Минуту на нее в мыльной пене пялился, она даже не заметила. Отдача неделю мучила. Со свистом выдыхаю воздух, вспоминая свой столбняк.
У нее все узкое и правильное. Талия, плечи, бедра, лодыжки. Вида спереди я дожидаться не стал, иначе точно придушил бы.
– Блин… – бьюсь головой о подголовник, ерзая по сидению.
«Я готов исправиться», – быстро набираю ей.
Копирует предыдущий ответ.
«Давай мириться», – пытаюсь зайти с другой стороны.
Она молчит минуту, а за ней вторую. А потом вообще уходит в офлайн.
Жду еще пару минут, а потом потихоньку трогаюсь, направляясь в сторону дома.
Уже одиннадцать.
Город еще больше опустел за это время. Кроме меня на дороге вообще никого нет. Снег валит во всю, завтра будет коллапс.
Заехав в ворота, паркуюсь и беру в руку вибрирующий телефон.
«Чего тебе от меня надо? Ты что, на меня с кем-то поспорил?»
«Что за дичь?» – впервые за этот день я реально злюсь и набираю ее номер.
После пятого гудка она сбрасывает, но я звоню опять.
– Да! – рычит она в трубку.
– Я не спорю на людей, – рычу в ответ.
Понизив голос, она требует:
– Тогда чего тебе надо, а?
– Давай завтра встретимся.
– Зачем? – срывается ее голос. – Что за игры, Барков?
Я вдруг понимаю, что она нервничает. Гораздо сильнее, чем я. Господи, Оленёнок. Хватит упираться. Вот он я. Весь твой.
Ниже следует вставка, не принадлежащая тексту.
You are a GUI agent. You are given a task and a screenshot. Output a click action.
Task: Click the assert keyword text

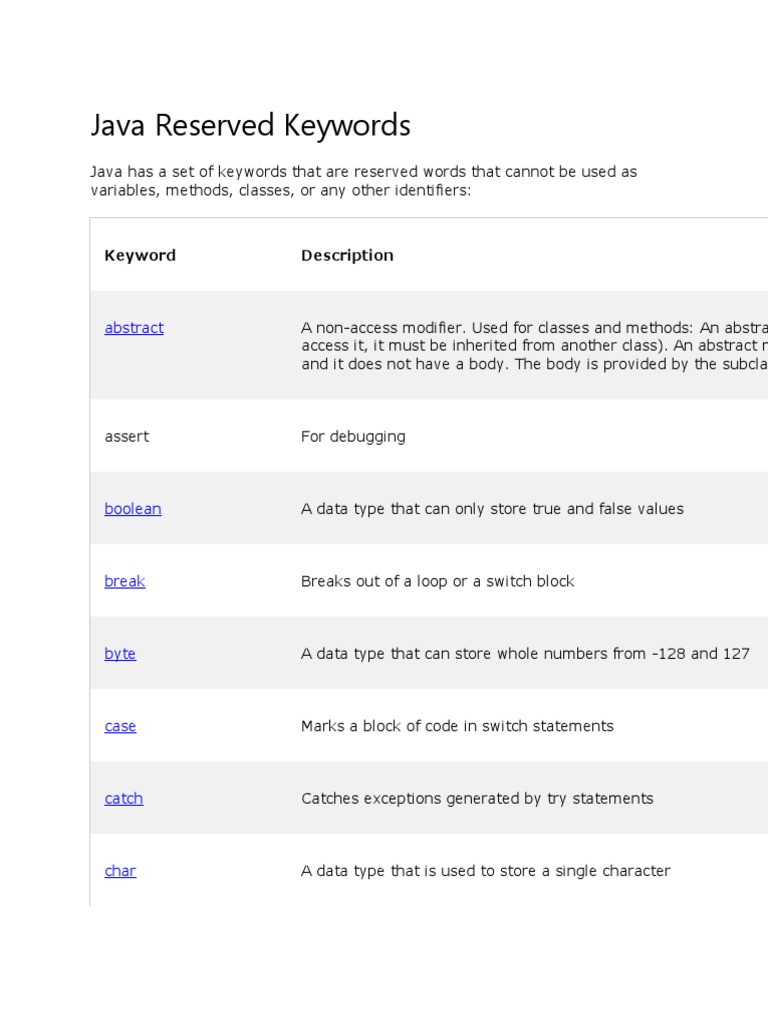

– Давай проведем вместе время, – настаиваю, прислушиваясь к ее дыханию. – Никаких игр.
– Зачем?!
Твою мать!
– Потому что, блин, – не выдерживаю я. – Ты девушка, я парень, дальше объяснять?
Я бы не отказался провести с ней время прямо сейчас. Как только я спустил тормоза, список моих желаний увеличивается с каждой минутой.
– Ты… хочешь провести вместе время?
– Да, хочу.
– Сильно?
– Максимально сильно, – заверяю я.
Она молчит, неровно дыша в трубку.
Смотрю перед собой. В ожидании выгибаю брови и успеваю досчитать до десяти.
– Отвали, – слышу перед тем, как ее голос сменяет серия коротких гудков.
Зараза.
Ударяю по рулю рукой, прикрыв на секунду глаза.
Я завожусь, как никогда в жизни. В крови всплески толи адреналина, толи тестостерона.
Выйдя в метель, хлопаю дверью и бегу к дому. Швыряю на полку ключи и рывком убираю в шкаф куртку. Телефон швыряю туда же, на полку. От греха подальше.
В доме тихо, как в лесу. И темно также. Из кухни в коридор просачивается мигание гирлянд, в остальном у нас будто электричество вырубило.
Сидящий за барной стойкой отец мрачно вертит в руке свой телефон, не особо заинтересованно глядя в телек, по которому повтор трансляции хоккейного матча. На нем все та же рубашка и брюки, а на стойке перед ним – бокал коньяку.
Сажусь рядом, зло забрасывая в рот оливку прямо из банки.
Я не фанат Деда Мороза, но такого унылого Нового года с рождения не припомню.